Derivatives both a help and a danger, says BoE deputy governor

Derivatives are both a help and a danger to global financial stability, according to the deputy governor of the Bank of England, Andrew Large.

While derivatives can help banks to weather financial crises by transferring away risks, they can also lead to unpredictable and dangerous concentrations of risk elsewhere, Large said in a speech at the London School of Economics yesterday.

He said the world was sometimes portrayed as being split into two camps. “The bullish view is led by governor [Alan] Greenspan [of the US Federal Reserve]," said Large, and the bearish camp is led by Warren Buffet - the billionaire investor who has branded derivatives a “time bomb”.

“My view would be that both schools of thought are right,” said Large.

He was speaking on the challenges involved in financial stability oversight, his special area of responsibility at the Bank of England.

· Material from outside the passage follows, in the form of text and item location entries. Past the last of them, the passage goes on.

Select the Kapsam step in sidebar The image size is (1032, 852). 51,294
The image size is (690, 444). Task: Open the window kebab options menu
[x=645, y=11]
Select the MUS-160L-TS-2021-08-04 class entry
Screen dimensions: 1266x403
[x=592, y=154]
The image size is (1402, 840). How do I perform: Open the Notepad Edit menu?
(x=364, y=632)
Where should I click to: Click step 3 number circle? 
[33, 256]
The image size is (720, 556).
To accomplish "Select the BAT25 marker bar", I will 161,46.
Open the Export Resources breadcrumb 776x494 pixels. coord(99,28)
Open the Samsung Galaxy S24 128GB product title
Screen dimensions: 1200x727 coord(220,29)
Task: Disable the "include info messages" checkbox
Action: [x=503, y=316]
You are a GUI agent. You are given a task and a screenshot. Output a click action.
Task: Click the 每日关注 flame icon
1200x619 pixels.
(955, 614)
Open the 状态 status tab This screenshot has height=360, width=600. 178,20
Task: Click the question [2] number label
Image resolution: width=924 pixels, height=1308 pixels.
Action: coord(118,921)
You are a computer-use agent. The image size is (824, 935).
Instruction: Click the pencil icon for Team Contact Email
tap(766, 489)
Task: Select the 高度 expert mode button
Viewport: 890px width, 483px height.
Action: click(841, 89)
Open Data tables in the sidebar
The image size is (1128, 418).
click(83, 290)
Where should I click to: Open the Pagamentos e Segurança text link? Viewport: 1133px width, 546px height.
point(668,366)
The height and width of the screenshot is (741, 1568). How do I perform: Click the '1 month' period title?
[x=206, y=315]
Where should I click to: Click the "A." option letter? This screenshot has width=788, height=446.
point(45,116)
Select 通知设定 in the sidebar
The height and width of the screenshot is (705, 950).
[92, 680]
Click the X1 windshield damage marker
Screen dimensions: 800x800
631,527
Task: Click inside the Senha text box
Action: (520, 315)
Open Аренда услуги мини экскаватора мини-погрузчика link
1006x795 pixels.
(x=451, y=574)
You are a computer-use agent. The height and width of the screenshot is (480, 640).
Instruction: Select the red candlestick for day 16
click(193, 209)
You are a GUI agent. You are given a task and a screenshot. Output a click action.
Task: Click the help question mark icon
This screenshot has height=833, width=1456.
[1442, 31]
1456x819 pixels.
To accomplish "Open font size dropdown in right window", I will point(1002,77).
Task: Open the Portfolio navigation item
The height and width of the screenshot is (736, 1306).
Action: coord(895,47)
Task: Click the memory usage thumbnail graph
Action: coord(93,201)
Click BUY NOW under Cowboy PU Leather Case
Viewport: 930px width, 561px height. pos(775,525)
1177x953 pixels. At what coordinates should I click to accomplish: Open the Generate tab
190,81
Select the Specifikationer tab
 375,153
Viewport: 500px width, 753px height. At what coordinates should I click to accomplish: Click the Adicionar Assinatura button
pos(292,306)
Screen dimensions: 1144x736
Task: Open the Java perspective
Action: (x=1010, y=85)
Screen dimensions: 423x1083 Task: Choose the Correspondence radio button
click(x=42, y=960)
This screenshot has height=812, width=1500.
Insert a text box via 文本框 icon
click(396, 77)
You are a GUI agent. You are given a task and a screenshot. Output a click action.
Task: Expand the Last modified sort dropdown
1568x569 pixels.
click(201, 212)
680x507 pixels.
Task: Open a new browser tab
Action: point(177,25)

One of the biggest changes in this field, he said, is that “the degree of complexity and interconnectedness has increased dramatically in recent years". He said these were due to market liberalisation, technological advance and the development of new instruments for transferring risk, all of which brought new benefits and threats.

“The complex and diverse operations of hedge funds can help to arbitrage away pricing mistakes, and to integrate financial markets,” he said. “But they also raise new questions for financial stability oversight."

He also warned of the potential “hazards” of banks' reliance on computer modelling for their risk management. He said these models are only as good as the assumptions on which they are based, and can give “false reassurance” that there will enough liquidity in times of crisis.

Large said the role of central banks and regulators was to “think about what could go wrong and to be ready accordingly".”

“We cannot and should not aspire to a zero-risk solution, but we do need to be prepared to take measures to restore confidence if things go wrong,” he said. He added that the Bank of England would always consider bailing out institutions that get in trouble - as a last resort - because confidence in the system was in the interest of society as a whole.

Large joined the Bank of England in September 2002 from Barclays, where he was chairman of the board risk committee. Before that he had been chairman of the Securities and Investments Board, the predecessor of the Financial Services Authority.